Respect for autonomy in the healthcare context: observations from a qualitative study of young adults with cerebral palsy
Article first published online: 30 NOV 2012
© 2012 John Wiley & Sons Ltd
Child: Care, Health and Development
Volume 39, Issue 6, pages 873–879, November 2013
How to Cite
Racine, E., Larivière-Bastien, D., Bell, E., Majnemer, A. and Shevell, M. (2013), Respect for autonomy in the healthcare context: observations from a qualitative study of young adults with cerebral palsy. Child: Care, Health and Development, 39: 873–879. doi: 10.1111/cch.12018
- Issue published online: 2 OCT 2013
- Article first published online: 30 NOV 2012
- Manuscript Accepted: 16 SEP 2012
- Canadian Institutes of Health Research
- cerebral palsy;
- health services;
Respect for patient autonomy is a cornerstone of contemporary medical ethics and clinical practice. In its different shapes and forms (e.g. being informed, being engaged in discussions and decisions about medical care and being supported in developing healthcare preferences and choices), patient autonomy has been fostered by both paediatric and adult professional societies. The transition from paediatric to adult care creates a complex situation where autonomy for medical decisions shifts to the developing adolescent. More specific challenges to respect for autonomy may be experienced by young adults with cerebral palsy in the transition period where, for example, language and motor impairments may affect communication skills and this may be conflated with cognitive disability.

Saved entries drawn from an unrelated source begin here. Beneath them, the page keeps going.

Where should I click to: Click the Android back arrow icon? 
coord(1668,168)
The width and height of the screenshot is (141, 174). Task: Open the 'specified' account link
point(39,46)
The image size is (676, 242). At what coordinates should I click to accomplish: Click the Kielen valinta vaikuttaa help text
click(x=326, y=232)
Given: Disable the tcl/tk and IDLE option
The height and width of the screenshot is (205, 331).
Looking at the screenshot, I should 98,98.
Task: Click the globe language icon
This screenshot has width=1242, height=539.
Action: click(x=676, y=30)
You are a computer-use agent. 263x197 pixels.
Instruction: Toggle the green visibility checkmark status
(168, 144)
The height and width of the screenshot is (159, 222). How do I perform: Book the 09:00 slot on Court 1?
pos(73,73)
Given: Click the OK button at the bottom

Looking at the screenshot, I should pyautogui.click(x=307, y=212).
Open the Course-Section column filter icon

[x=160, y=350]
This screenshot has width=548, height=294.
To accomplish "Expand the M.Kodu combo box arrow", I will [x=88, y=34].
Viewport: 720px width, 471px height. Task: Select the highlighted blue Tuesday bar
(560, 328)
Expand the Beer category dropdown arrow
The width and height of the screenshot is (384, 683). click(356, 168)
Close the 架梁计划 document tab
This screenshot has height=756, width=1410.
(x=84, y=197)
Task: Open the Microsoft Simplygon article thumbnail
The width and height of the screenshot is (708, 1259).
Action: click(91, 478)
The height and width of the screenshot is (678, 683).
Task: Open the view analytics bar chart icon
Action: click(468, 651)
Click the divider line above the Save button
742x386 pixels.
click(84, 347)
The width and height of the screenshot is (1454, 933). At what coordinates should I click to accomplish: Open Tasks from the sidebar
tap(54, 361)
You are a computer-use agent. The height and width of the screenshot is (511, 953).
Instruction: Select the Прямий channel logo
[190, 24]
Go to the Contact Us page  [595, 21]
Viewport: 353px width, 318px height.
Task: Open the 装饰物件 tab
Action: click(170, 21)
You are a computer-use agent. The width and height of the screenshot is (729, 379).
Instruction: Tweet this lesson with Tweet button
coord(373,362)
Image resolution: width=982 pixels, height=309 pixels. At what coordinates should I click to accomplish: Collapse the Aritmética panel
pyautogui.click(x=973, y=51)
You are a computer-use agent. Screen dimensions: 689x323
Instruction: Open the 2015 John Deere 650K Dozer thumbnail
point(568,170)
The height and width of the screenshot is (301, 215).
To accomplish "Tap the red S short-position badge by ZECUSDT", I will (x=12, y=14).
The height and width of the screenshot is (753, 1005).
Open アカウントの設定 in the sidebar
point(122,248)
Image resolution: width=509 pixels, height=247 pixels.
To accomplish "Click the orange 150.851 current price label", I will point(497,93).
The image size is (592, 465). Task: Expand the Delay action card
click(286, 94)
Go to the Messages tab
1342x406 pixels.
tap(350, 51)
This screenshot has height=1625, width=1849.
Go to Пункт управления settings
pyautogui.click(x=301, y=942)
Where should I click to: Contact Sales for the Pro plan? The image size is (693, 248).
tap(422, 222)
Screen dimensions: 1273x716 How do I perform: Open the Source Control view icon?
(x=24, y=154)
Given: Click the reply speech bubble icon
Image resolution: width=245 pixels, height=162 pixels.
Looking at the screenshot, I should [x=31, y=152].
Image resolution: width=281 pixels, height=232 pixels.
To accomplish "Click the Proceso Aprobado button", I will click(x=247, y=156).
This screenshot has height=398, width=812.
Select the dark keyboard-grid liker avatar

To characterize perspectives towards autonomy in the healthcare context for young adults with cerebral palsy.
We carried out semi-structured interviews with 14 young adults (aged 18–25) with cerebral palsy. The audiotaped interviews were transcribed verbatim and analysed using a conventional thematic qualitative content analysis.
Participants displayed a range of attitudes towards autonomy, suggesting that the value of autonomy is considered in light of competing values and of context. Testimonials from participants demonstrated that both contextual (e.g. ill-adapted health care, lack of specialized public transport) and relational (e.g. attitudes towards parental involvement in decision making) factors negatively or positively impact autonomy.
We observed that there were four key elements interwoven in participants' characterization of autonomy: the coupling of decisional and physical autonomy, the influences of family and society on autonomy, the influence of healthcare professionals on autonomy and the need for preparation for autonomy.